That covers virtually everything that makes an EV an EV.

VW has what, exactly?
 
VW doesn't have ****.

Well, wait, they do have a network of independent dealers... fully staffed with sales folks ready to tell you all the reasons you don't want one of the three or four EVs that got shuffled to the back of the lot behind the hundreds of ICE models in their inventory.

Just like Nissan.

VW... give me a break.
 
I hope VW does make EVs in decent numbers that are cheaper.
The funny thing about the large numbers of so-called Tesla Killers, is that none of the, really matter to Tesla.
Tesla’s goal is to speed the transition to sustainable transportation. They know they need help as they can’t do it alone.
Second, the market for EVs is not static. It is growing rapidly, and is growing faster than Tesla can grow their production.

So to VW, and everyone else, come on in and have a slice.
 
Realize that VW has a forced investment due to dieselgate so they have the advantage of not having to get approval for the money and the early EA station entries makes it rather apparent that VW will be building EVs specifically for those stations at 175 and 350 KW.

The fact that this is apparently acceptable to the DOJ is more than a bit shocking to me and basically mitigates the penalty that VW is paying since it is funding an "SC-like" network in advance of VW's EV product that will (under today's rules) enjoy the fed credit for quite a while.

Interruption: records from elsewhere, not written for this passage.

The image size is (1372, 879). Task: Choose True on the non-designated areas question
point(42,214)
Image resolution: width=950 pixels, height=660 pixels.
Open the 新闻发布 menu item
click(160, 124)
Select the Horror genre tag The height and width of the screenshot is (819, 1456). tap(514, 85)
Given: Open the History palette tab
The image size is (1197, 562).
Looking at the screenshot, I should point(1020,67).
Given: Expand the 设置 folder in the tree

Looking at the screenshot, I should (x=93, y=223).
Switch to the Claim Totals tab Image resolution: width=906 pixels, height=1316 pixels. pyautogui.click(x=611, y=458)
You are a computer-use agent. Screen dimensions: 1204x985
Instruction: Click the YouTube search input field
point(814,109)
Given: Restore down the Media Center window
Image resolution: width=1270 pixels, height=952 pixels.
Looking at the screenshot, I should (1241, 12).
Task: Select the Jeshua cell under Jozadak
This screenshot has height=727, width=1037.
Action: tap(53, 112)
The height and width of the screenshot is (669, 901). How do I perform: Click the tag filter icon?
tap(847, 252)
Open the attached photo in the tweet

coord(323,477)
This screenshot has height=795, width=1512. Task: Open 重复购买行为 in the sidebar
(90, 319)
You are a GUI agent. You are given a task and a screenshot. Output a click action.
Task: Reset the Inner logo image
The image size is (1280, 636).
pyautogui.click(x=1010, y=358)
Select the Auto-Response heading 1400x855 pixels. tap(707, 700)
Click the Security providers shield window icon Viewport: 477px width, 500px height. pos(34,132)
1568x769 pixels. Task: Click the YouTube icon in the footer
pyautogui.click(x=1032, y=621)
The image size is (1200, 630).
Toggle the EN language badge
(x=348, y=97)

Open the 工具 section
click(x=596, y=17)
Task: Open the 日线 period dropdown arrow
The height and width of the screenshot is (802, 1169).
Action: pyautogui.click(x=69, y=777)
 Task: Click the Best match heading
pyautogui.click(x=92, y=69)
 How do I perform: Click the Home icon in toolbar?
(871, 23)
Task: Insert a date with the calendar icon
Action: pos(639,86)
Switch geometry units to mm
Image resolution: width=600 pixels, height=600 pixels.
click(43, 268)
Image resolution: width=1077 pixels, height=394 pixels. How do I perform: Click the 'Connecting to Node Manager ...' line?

So the "half price" statement is not all that surprising.
 
Zythryn said:
I hope VW does make EVs in decent numbers that are cheaper.
Indeed, they have decent EV and PHEV sales in Europe. https://cleantechnica.com/2018/08/27/european-electric-car-sales-increased-42-in-h1-2018-vs-h1-2017/ are some figures that I quickly found.
 
I remain unconvinced. If they're doing it just because they have a gun to their head it will be without conviction and half assed.

I don't see anyone other than Tesla taking the bull by the horns and building their own DCFC network. Did I miss that?
 
Networks matter to some. My dentist purchased a Tesla to drive to San Francisco. Me I am happy with my Mercedes B's L2 charging. I recently did my annual check strictly by time; My mileage was less than 4000 miles. It is my sole car but as a retired person I do not drive a lot.